Estimada Presença – Com carinho, Carolina

     MesquiPort, 26 de setembro de 2001.

     Estimada Presença,

     Tínhamos acabado de atracar e resolvi dar uma volta por Wonttoneli, que era uma praça das proximidades. Foi quando, de repente, vi várias crianças empinando pipas! Pipas grandes, pequenas, coloridas, de uma única cor, enfim, repletas de uma vasta criatividade em seu processo de produção. Como podia algo tão simples, uma cena tão comum daquela, ter me remetido à minha infância? Não sei… Ou talvez até saiba, não exatamente como, mas tenha uma vaga ideia e é por isso que te escrevo (mesmo também sabendo que jamais te enviarei minhas palavras).

     Não me recordo, ao certo, de quantos anos possuía, mas acredito que estava lá pelo meu Ensino Fundamental, época em que ainda sonhava com os mares… Não tinha uma idade avançada a ponto de me situar cronologicamente neste tipo de evento que ocorria em minha escola. Se me perguntassem o motivo de tudo aquilo estar acontecendo, não sei, de quem tinha sido a ideia, também não sei, qual era a necessidade acadêmica daquela atividade, novamente não sei. A única coisa que consigo explicar a respeito do referido dia é como eu me senti e provavelmente nunca tenha compartilhado isso com alguém, portanto, considere-se, dentre as presenças que, atualmente, já não importam mais, a que mais importava.

     A chegada de todos os pais ia me deixando cada vez mais com esperança e expectativas altas! Olhava para aquele portão como quem assistia a uma partida de vôlei durante um “vai a dois”. Cada vez que se abria, acreditava que poderia ser o senhor. Mas não era. Os minutos iam se esvaindo e nada. Ninguém. Não me dei por uma criança vencida! Hoje posso afirmar isso. Todos os meus colegas já estavam devidamente acompanhados e em suas respectivas posições para que a atividade pudesse ser iniciada. Ouvi passos apressados e, antes que me virasse para verificar de quem pertenciam, senti um alívio. O alívio de uma pessoa que não montaria sozinha aquela, hoje, tosca pipa, mas, na época, a pipa mais importante que eu poderia ter tido. Infelizmente ou felizmente, como toda criança, tive uma atitude ingênua. Tudo que mais queria no momento era que fosse o senhor, mas me enganei. Chateei-me mais ainda por ter sequer considerado que viria. Por fim, era apenas uma das coordenadoras da escola que havia se atrasado devido a um engarrafamento.

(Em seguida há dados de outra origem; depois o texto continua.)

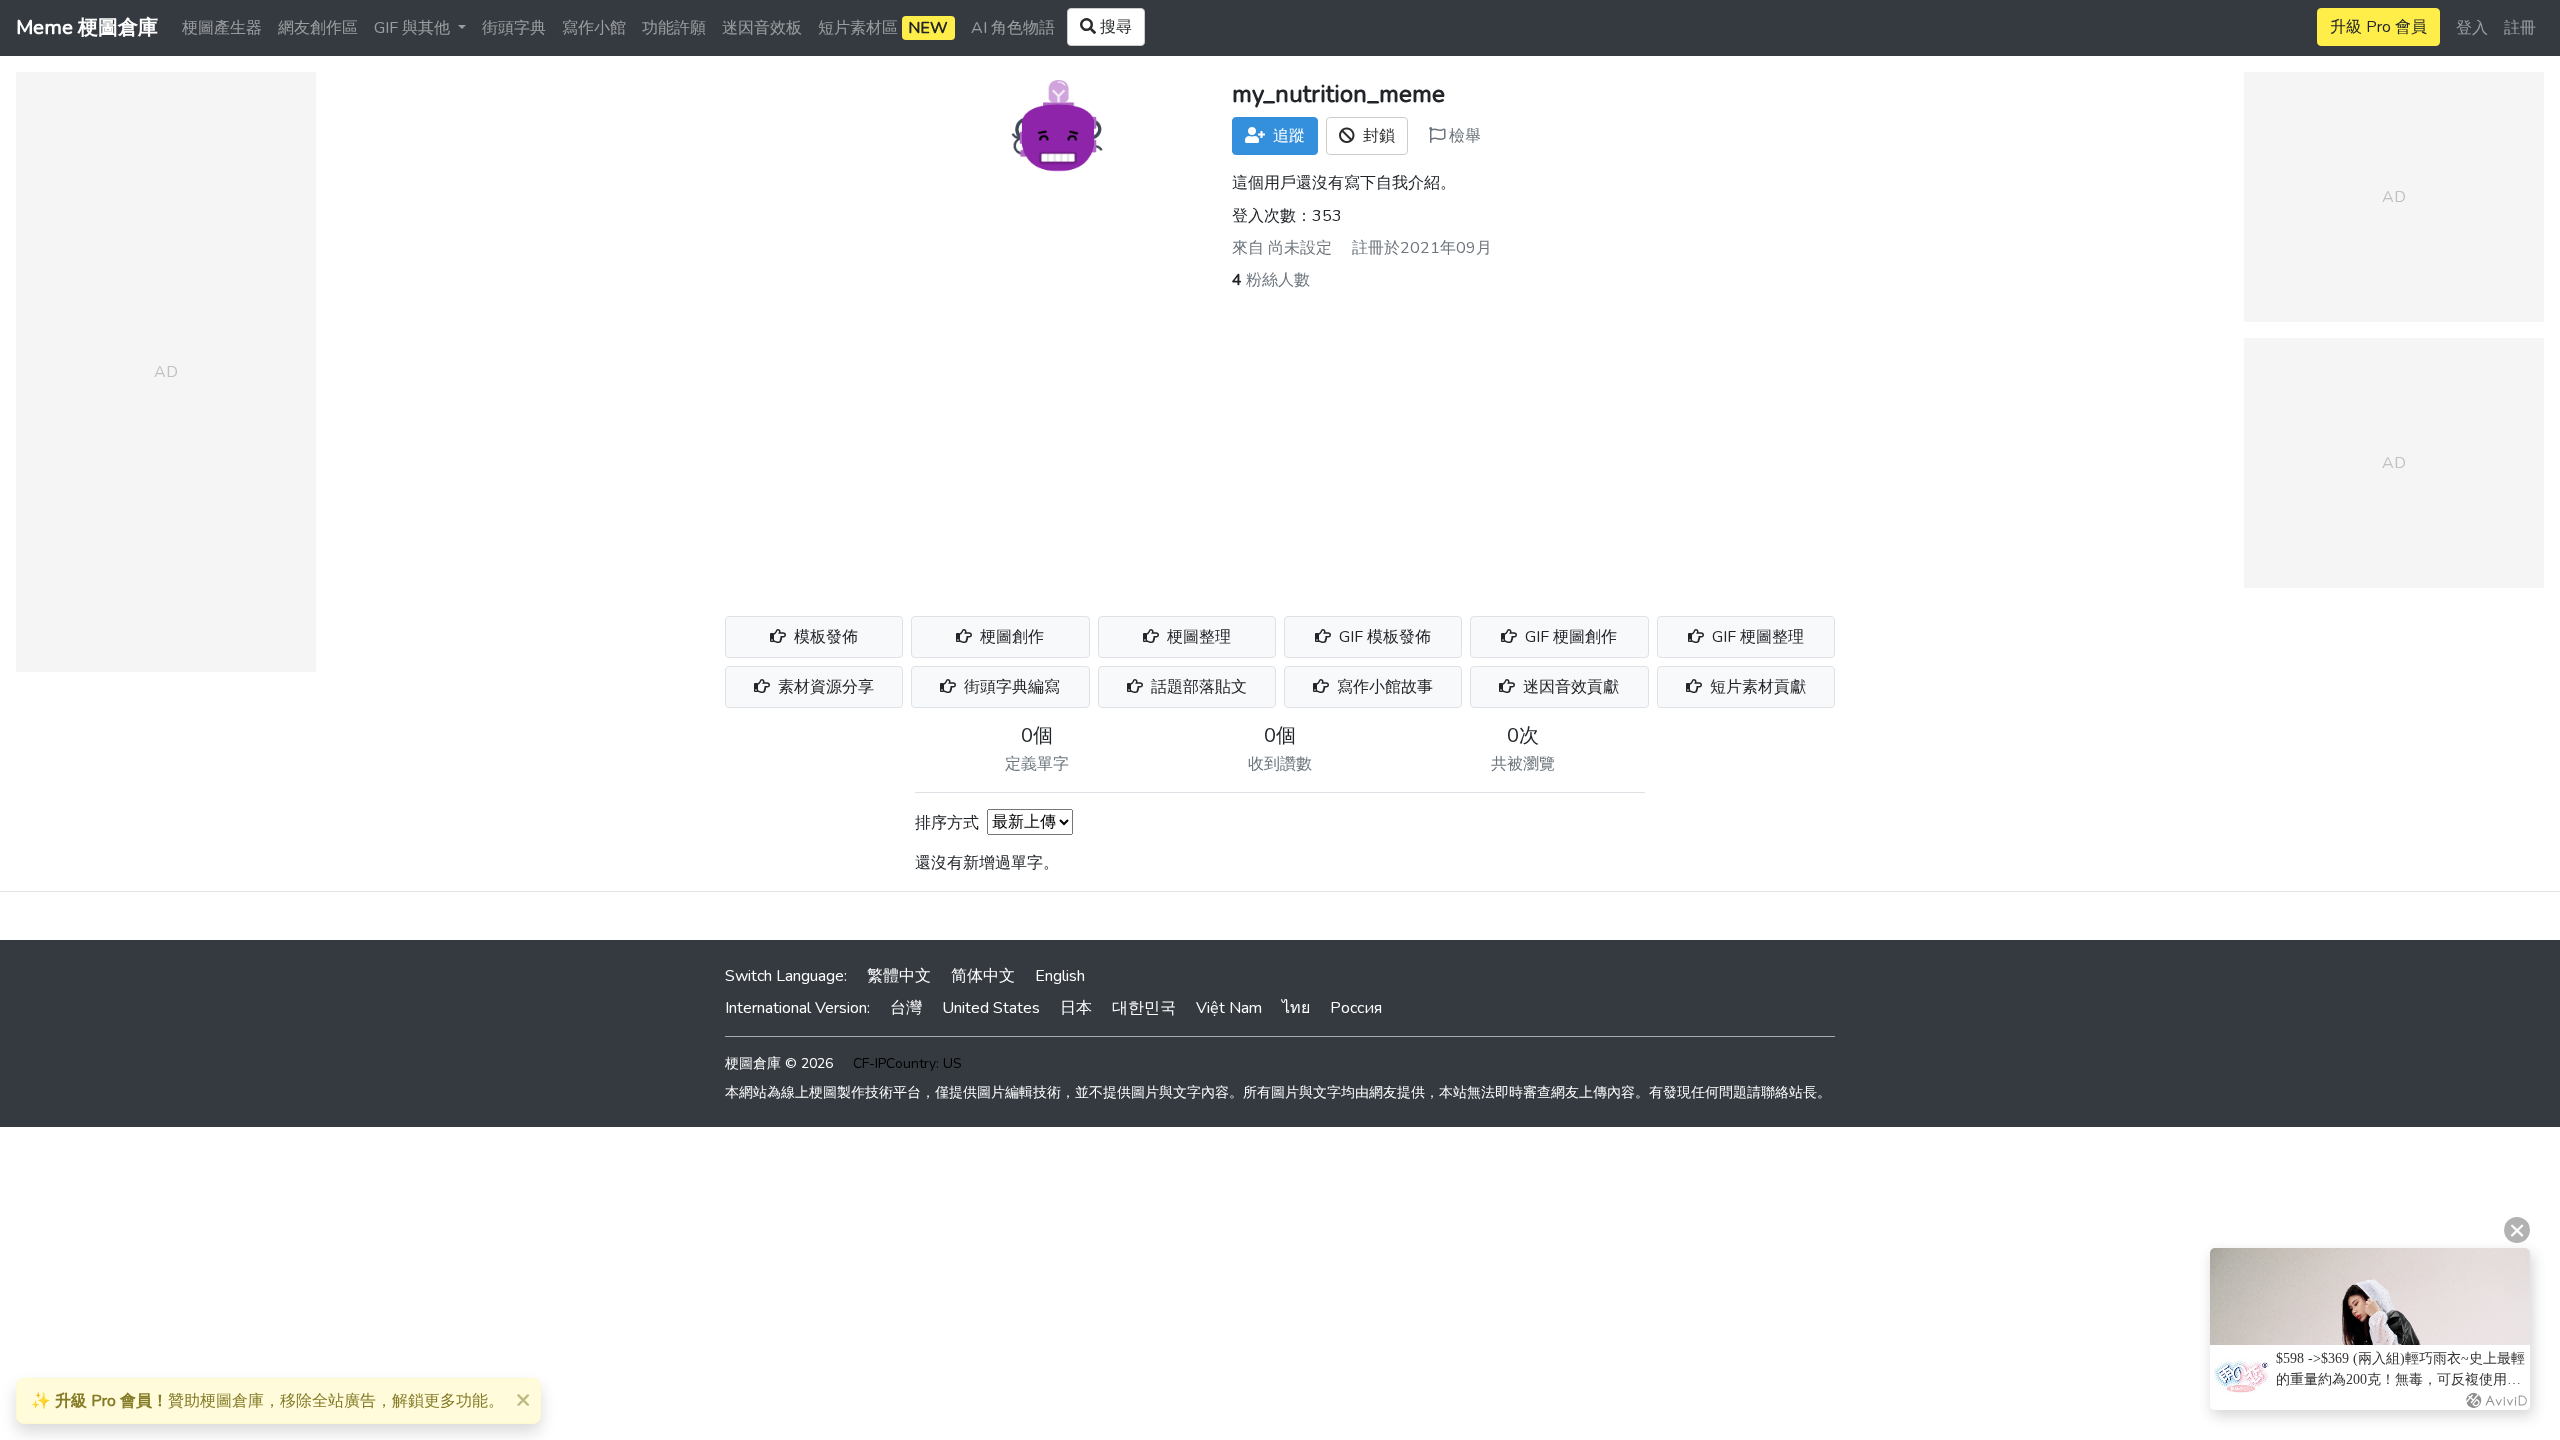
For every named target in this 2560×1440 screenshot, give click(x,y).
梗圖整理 (1197, 637)
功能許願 (674, 28)
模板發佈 (824, 637)
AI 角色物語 (1013, 28)
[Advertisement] (1280, 442)
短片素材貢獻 (1756, 687)
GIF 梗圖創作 (1569, 637)
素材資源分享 (824, 687)
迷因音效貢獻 (1569, 687)
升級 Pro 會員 (2378, 27)
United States (991, 1008)
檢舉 (1463, 136)
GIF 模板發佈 (1383, 637)
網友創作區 (318, 28)
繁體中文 (899, 976)
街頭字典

     Fui me distraindo com esses nostálgicos pensamentos e, quando me dei conta, tropecei em uma pipa que repousava sobre o chão. Infelizmente acabei quebrando o objeto e com o som do rompimento de sua estrutura veio o de um choro de uma criança, provavelmente a dona, que se encontrava do outro lado da calçada. Assim que se deu conta do que tinha acontecido, veio correndo verificar a cena de uma das maiores atrocidades no mundo de uma criança: a destruição de um de seus brinquedos por parte de um adulto.

     Tentei me desculpar mas ela não parava de chorar. Quando finalmente cessou o choro, como ainda me sobrava um certo tempo antes de ter de regressar para bordo, acabei me oferecendo para montar uma pipa nova com ela junto com as crianças que estavam fazendo a mesma coisa na praça. Parou um pouco e pensou. Pensou mais um pouco e, logo em seguida, aceitou. Então montamos a pipa! Mas não foi como montar qualquer uma. Foi como montar uma pipa nunca montada com meu pai.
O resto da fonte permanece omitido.